[Opening DATA FOR THIS EXERCISE section]

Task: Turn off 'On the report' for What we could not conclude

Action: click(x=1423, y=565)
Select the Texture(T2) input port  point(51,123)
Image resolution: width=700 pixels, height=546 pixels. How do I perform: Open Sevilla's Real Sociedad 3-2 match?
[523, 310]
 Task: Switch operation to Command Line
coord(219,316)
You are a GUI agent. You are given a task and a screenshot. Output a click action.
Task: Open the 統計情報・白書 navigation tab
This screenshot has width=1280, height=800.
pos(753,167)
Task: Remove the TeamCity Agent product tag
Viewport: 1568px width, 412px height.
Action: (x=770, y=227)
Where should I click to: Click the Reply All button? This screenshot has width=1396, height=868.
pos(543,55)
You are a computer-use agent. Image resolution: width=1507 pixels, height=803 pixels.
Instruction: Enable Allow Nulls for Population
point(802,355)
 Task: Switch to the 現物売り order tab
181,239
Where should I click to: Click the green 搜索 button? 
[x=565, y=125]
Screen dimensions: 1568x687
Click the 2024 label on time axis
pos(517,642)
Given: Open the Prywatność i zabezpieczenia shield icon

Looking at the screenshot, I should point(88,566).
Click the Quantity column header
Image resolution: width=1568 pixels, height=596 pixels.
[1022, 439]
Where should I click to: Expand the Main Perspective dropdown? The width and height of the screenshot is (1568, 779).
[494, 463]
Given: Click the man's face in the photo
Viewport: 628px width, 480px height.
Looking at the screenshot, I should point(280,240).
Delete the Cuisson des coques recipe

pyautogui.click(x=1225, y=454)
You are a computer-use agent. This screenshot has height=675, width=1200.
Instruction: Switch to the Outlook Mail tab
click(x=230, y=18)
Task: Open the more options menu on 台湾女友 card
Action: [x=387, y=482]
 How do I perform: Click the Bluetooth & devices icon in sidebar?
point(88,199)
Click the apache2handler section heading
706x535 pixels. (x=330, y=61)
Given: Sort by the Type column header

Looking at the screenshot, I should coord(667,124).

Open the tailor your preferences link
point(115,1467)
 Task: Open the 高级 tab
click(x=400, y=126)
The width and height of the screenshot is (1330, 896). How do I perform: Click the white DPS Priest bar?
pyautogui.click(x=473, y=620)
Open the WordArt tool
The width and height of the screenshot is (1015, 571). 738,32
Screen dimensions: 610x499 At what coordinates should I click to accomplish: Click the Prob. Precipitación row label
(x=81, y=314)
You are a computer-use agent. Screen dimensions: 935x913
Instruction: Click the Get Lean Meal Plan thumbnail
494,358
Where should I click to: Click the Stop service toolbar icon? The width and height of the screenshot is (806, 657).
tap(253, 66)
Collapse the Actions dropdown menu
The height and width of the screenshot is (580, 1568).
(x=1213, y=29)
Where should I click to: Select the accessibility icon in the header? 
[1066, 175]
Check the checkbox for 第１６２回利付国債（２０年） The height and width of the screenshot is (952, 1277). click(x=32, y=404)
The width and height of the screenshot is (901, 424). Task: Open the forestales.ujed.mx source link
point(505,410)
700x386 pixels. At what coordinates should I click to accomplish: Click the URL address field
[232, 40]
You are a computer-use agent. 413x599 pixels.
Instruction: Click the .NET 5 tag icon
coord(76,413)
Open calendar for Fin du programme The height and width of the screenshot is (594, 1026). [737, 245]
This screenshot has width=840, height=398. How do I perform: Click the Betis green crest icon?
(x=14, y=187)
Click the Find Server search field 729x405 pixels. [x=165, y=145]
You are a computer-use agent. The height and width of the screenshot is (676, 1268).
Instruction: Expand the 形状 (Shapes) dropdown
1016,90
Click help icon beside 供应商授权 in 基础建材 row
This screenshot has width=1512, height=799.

[Closing DATA FOR THIS EXERCISE section]

[EXERCISE DETAILS]:
Everything from the line containing "Instruction: Expand the 形状 (Shapes) dropdown" to the bottom of the listing is to be set down exactly; leave out all other lines.

[OUTPUT FOR THIS TASK]:
Instruction: Expand the 形状 (Shapes) dropdown
1016,90
Click help icon beside 供应商授权 in 基础建材 row
This screenshot has width=1512, height=799.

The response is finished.